Jellyfish, Immortality and Self Development
What is the Immortal Jellyfish?
Jellyfish have been around for over 650 million years and there are about 200 species of them. Their bodies comprise 95% water with no brain or blood system. Their eyes consist of two little photosensitive dots and their bodies move via jet propulsion movements in the water.
The Immortal Jellyfish originates from the Caribbean but has spread to warm ocean waters worldwide. Like other jellyfish (or jellies), it exists in two forms – as free-swimming adult medusae and as anemone-like polyps. It is just 5mm long and very unique.
It is said to be the only animal that can regenerate its entire body continuously. Its cells undergo a process of cell development called trans-differentiation in which the state of a cell is transformed into a new cell. You may have heard of animals undergoing limited trans-differentiation like lizards re-growing limbs. From a medical point of view this tiny jellyfish holds the secrets of regenerative medicine (age related ailments, our own mortality, etc.) and self development lessons.
How does the Immortal Jellyfish achieve immortality?
Like other species of jellyfish it is either male or female and it reproduces the usual way - free-floating sperm make contact with eggs and free swimming larvae are created. These drop to the ocean floor, settle on a hard substrate (rocks, etc.) and develop into polyps (sea plants or buds).
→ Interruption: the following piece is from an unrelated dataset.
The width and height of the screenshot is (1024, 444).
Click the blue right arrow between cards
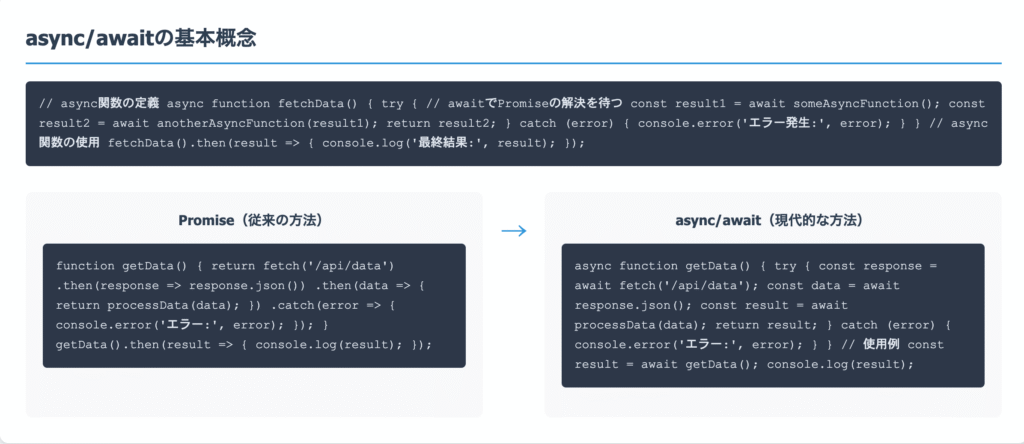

The polyps feed on plankton to grow large numbers of identical polyps until a colony is created which can stay attached to a rock at its base for several years. They then mature into free-floating medusae - the jellyfish we recognise as a tiny parachute with 8 to 24 tentacles.
However, unlike most animals that eventually die after sexual maturity, in times of stress (food shortage, etc.) the whole process can also be reversed with adult medusae changing back into polyps which form a polyp colony and produce new jellyfish. The Immortal Jellyfish achieves immortality as it is able to move from medusa to polyp (and back again) forever. In reality, most disappear because they are eaten by other animals, are poisoned, are polluted or become diseased.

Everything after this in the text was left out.